Hidden Treasure on Dundas

NEW TREASURE (150 Dundas West, at Elizabeth, 416-977-3778) Complete dim sum meals for $15 per person, including all taxes, tip and a pot of green tea. Average dim sum $2. Open for dim sum daily 11 am to 11 pm. Licensed. Access: 15 steps at door, washrooms on same floor. Rating: NNN Rating: NNN


Down a forbidding staircase in a nondescript low-rise around the corner from the bus station, New Treasure appears to be neither novel nor much of a prize.

But savvy dim sum devotees have been packing the joint since 1975, when this underground eatery opened as Toronto’s first Chinese restaurant with Hong Kong-style carts.

It’s not nearly as bad as it looks from the street. Past a forlorn Buddha of a shrine, the stairs lead to a bright mirror-lined room decked out in shades of emerald green and dragon red where a team of servers efficiently work the noon-hour office crowd.

Treasure’s sad siu mai ($2.10 for four) may as well be mushy, anonymous meatballs, but the house har gow ($2.80) are prodigiously packed with al dente shrimp in a light, eggy cream. Yet more impressive, steamed seafood dumplings ($3.50 for three) come wrapped in beefy ribbons of rice noodle and dolloped with sliced scallop.

Due to the volume of business here, deep-fried green bell pepper and purple Asian eggplant stuffed with seafood mousse are fresher than most found elsewhere. Bean curd rolls bursting with a generous julienne of mushrooms and Chinese cabbage (all $2.80) balance crunchy veg with slippery sauce.

New Treasure doesn’t always strike gold.
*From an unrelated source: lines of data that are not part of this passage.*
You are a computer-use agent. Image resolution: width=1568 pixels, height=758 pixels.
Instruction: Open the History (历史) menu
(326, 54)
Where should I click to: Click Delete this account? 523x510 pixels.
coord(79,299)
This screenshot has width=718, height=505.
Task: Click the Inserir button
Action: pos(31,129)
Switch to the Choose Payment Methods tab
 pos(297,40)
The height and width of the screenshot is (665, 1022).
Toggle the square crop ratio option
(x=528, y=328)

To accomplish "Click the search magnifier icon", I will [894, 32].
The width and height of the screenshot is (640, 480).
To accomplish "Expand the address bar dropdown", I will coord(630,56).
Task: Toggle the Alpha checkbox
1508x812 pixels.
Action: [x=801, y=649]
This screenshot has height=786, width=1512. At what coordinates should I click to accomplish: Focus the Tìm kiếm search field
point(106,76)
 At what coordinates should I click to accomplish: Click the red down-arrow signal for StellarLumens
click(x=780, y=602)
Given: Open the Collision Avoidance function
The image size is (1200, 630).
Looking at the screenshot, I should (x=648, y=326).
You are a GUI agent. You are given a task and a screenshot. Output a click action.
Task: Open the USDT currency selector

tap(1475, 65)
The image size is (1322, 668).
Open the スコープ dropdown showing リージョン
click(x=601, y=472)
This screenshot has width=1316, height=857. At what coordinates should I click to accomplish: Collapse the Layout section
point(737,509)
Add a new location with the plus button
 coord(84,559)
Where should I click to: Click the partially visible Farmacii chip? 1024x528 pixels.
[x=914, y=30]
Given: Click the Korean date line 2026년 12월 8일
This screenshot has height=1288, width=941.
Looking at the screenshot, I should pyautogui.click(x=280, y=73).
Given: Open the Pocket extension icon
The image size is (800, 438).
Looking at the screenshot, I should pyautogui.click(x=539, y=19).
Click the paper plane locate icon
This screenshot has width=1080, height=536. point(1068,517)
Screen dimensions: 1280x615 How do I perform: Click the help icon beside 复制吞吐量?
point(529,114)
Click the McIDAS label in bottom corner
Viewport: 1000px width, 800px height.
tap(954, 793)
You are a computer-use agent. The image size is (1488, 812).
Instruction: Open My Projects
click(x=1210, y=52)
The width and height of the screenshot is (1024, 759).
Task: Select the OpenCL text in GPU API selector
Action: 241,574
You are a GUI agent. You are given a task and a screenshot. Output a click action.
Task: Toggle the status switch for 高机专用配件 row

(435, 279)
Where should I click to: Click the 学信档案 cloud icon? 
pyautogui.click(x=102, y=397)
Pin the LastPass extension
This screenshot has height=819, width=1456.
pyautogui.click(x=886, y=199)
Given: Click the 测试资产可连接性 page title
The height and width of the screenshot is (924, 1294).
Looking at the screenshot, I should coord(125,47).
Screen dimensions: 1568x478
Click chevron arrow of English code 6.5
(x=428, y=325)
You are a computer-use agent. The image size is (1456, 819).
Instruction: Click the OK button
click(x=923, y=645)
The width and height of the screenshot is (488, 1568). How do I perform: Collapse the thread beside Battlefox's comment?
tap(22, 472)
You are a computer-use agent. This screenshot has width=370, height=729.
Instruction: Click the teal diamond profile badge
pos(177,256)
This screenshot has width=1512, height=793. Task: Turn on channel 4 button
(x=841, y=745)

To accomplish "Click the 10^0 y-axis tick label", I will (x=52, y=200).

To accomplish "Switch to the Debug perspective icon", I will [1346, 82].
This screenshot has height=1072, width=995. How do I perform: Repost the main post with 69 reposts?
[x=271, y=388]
Standard turnip cakes ($2 for three) come studded with mystery sausage deep-fried calamari ($2.80) could star in a Michelin ad and Phoenix chicken feet in black bean sauce ($2 for more than you could ever possibly eat) lack any discernable reward.

And why is it that the only remotely health-conscious item in a dim sum dive here, Chinese broccoli with oyster sauce ($4.50) is always the most expensive?